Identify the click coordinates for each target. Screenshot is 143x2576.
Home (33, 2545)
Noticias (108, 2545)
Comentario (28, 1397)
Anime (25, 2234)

_ _ _ _ _

» **TASK OBJECTIVE**
Each record above should be restated word for word.

» **SOLUTION FOR THIS EXERCISE**
Identify the click coordinates for each target. Screenshot is 143x2576.
Home (33, 2545)
Noticias (108, 2545)
Comentario (28, 1397)
Anime (25, 2234)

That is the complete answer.